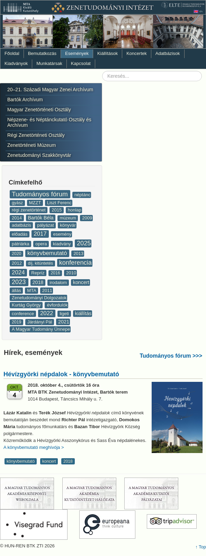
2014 (17, 217)
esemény (62, 234)
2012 (17, 263)
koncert (81, 282)
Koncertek (136, 53)
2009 (87, 217)
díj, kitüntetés (41, 263)
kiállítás (83, 313)
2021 (63, 321)
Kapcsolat (81, 63)
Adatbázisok (167, 53)
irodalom (59, 282)
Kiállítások (107, 53)
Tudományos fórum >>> (171, 356)
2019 (17, 322)
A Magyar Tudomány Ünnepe (41, 329)
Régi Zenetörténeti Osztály (36, 135)
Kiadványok (16, 63)
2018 (39, 282)
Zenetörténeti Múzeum (31, 145)
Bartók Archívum (25, 99)
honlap (74, 210)
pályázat (46, 225)
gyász (18, 202)
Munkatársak (49, 63)
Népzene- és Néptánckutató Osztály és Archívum (49, 122)
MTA (32, 290)
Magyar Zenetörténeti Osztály (39, 109)
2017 (41, 233)
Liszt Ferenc (59, 202)
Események (77, 53)
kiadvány (62, 243)
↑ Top (200, 546)
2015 (57, 210)
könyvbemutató (48, 253)
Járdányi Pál (40, 321)
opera (41, 243)
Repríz (38, 272)
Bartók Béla (41, 217)
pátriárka (21, 243)
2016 (56, 273)
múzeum (68, 218)
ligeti (65, 313)
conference (23, 313)
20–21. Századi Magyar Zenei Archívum (50, 89)
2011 (47, 290)
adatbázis (22, 225)
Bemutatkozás (42, 53)
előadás (20, 234)
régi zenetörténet (29, 210)
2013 (78, 253)
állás (17, 290)
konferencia (75, 262)
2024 (19, 272)
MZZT (35, 202)
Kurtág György (27, 305)
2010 (71, 272)
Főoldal (12, 53)
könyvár (68, 225)
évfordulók (57, 305)
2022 (47, 313)
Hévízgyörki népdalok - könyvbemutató (61, 374)
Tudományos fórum (41, 194)
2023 (20, 282)
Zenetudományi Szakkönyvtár (39, 155)
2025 (84, 243)
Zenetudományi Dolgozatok (39, 297)
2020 (17, 253)
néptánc (82, 194)
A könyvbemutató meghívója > (33, 447)
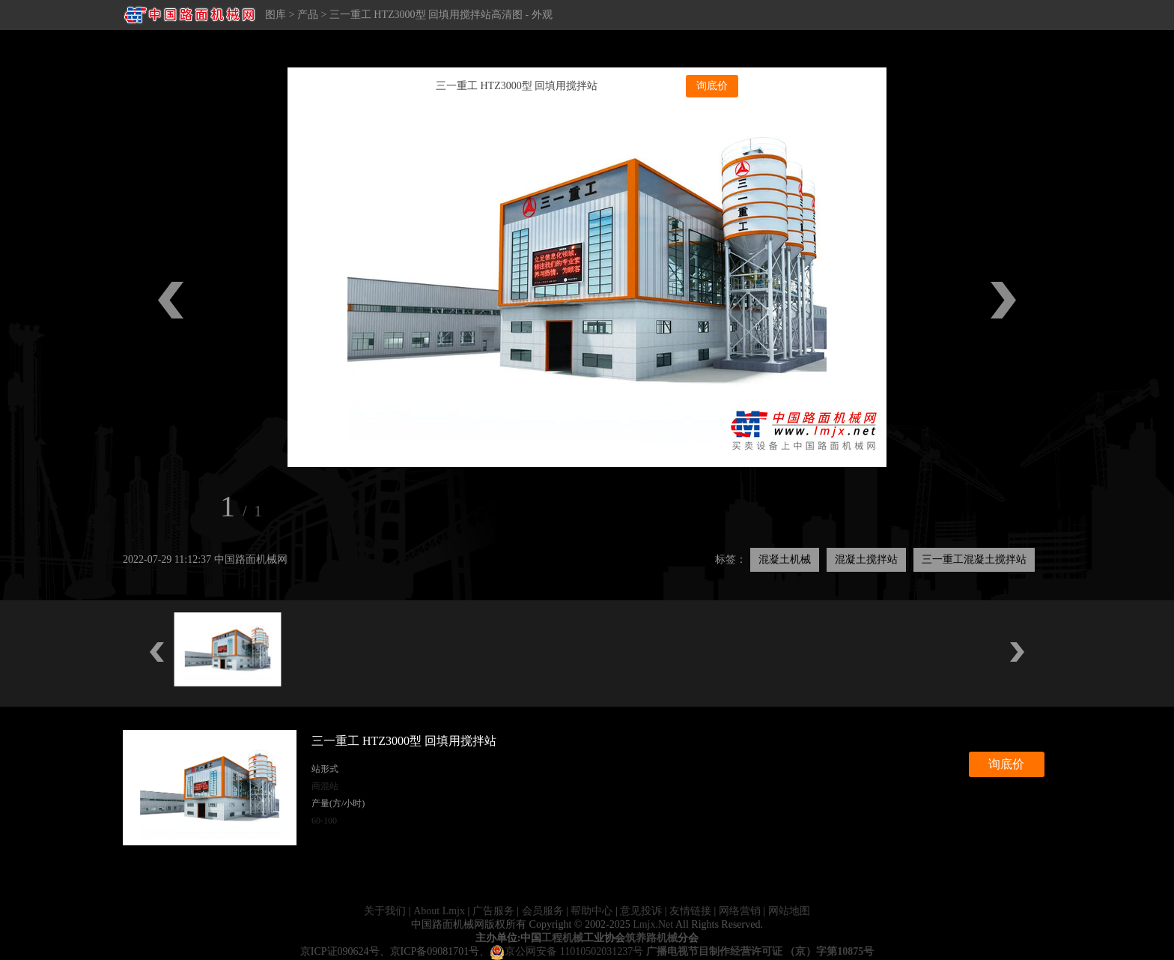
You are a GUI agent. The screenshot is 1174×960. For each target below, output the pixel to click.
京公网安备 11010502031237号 (566, 951)
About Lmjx (439, 911)
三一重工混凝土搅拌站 (974, 559)
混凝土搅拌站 (866, 559)
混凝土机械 (784, 559)
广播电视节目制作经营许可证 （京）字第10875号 (760, 951)
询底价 (712, 85)
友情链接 (690, 911)
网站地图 (789, 911)
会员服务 (543, 911)
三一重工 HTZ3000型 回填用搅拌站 (516, 85)
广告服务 (493, 911)
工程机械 (562, 938)
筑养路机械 (651, 938)
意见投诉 (641, 911)
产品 (307, 14)
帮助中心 (591, 911)
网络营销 (740, 911)
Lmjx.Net (653, 924)
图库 (275, 14)
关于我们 (385, 911)
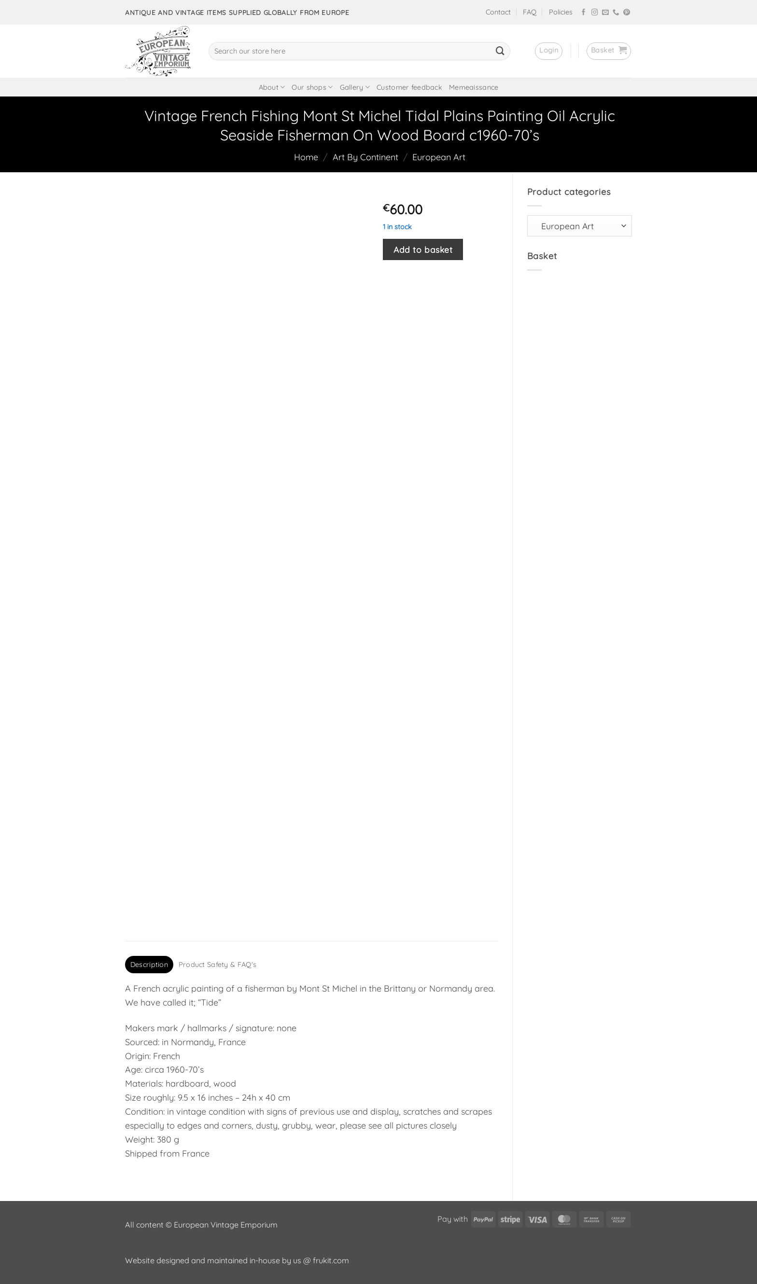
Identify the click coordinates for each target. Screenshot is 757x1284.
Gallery (355, 87)
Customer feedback (409, 87)
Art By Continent (365, 157)
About (272, 87)
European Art (438, 157)
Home (306, 157)
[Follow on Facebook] (583, 12)
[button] (548, 51)
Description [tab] (149, 964)
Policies (561, 12)
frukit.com (331, 1260)
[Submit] (500, 51)
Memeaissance (473, 87)
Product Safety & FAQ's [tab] (217, 964)
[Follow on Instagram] (594, 12)
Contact (498, 12)
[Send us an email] (605, 12)
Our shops (312, 87)
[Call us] (616, 12)
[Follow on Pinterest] (626, 12)
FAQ (529, 12)
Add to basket (422, 249)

▸ STATED TASK:
Please pull out the lines above, word for word, from the very top through the line that contains "A Magyar Tudomány Ünnepe (41, 329)", and leave the pictures out of your answer.

▸ THE REPLY:
2014 (17, 217)
esemény (62, 234)
2012 (17, 263)
koncert (81, 282)
Koncertek (136, 53)
2009 (87, 217)
díj, kitüntetés (41, 263)
kiállítás (83, 313)
2021 (63, 321)
Kapcsolat (81, 63)
Adatbázisok (167, 53)
irodalom (59, 282)
Kiállítások (107, 53)
Tudományos fórum >>> (171, 356)
2019 (17, 322)
A Magyar Tudomány Ünnepe (41, 329)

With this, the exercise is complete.